Against capital punishment

Published October 10, 2020

ON the World Day against the Death Penalty (Oct 10), Pakistan presents a chilling picture. It is a land where the chorus for sending individuals to the gallows, which is the most favoured deterrent against crime, is on the increase. There is no question of analysing the facts; anger simply spills over and is channelled in never-ending demands for exemplary retributive justice. There are several examples of how this anger builds up. The voices demanding the public hanging of little Zainab’s rapist-murderer in Kasur a couple of years go rose to a crescendo as investigators, the epitome of incompetence, irresponsibility and insensitivity, fumbled like lost souls in search for clues. More recently, when the motorway gang rape case was reported, it was their utter mistrust in the criminal justice system that compelled people to call for capital punishment — a penalty this paper firmly stands against — as well as a summary trial and public execution. The most worrying part was the government’s approval of such sentiments. Indeed, it appeared to be trying to gain political capital out of it all by claiming that it was in favour of not just capital punishment but also carrying out the sentence in public.

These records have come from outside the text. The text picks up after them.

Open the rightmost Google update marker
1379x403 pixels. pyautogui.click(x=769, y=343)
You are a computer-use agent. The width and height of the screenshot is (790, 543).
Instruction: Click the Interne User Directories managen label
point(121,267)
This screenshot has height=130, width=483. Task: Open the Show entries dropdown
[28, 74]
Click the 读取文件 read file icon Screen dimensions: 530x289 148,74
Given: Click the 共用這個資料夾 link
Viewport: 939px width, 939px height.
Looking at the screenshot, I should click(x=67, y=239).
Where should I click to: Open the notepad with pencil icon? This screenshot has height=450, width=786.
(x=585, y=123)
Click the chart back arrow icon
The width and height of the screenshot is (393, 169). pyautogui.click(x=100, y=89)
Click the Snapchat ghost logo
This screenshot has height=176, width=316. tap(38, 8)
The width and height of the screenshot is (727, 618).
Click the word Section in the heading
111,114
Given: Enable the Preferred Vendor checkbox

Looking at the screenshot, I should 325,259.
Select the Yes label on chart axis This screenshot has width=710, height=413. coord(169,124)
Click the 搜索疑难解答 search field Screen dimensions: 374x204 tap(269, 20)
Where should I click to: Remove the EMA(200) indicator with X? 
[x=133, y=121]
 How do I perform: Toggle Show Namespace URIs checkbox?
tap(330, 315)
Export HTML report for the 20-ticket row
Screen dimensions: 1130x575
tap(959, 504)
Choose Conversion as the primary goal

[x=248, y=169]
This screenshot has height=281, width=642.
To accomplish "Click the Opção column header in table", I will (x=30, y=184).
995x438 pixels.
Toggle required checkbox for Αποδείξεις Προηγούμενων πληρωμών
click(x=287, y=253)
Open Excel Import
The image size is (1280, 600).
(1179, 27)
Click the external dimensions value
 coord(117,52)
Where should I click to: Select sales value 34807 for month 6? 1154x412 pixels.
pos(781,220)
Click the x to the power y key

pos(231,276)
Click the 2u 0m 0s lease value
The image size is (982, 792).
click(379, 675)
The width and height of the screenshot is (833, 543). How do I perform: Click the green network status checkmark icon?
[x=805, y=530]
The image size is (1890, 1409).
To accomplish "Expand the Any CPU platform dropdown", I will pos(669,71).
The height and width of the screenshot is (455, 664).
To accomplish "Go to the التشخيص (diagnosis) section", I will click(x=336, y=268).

This country is no stranger to botched trials extinguishing innocent lives. We are all aware of the number of instances where those declared killers turned out to be innocent when their case was appealed in the higher courts. Only yesterday, an article on these pages informed us that 80 times out of 100, a prisoner on death row is acquitted by the Supreme Court during the appeals process. This number itself should settle the issue about death penalty in a country which is reported to have some 4,000 condemned prisoners. There is no justification for taking a fellow human’s life. To facilitate a process that takes the accused to the gallows is even more difficult to justify when the criminal justice system is flawed at so many levels. A single wrong conviction is one too many.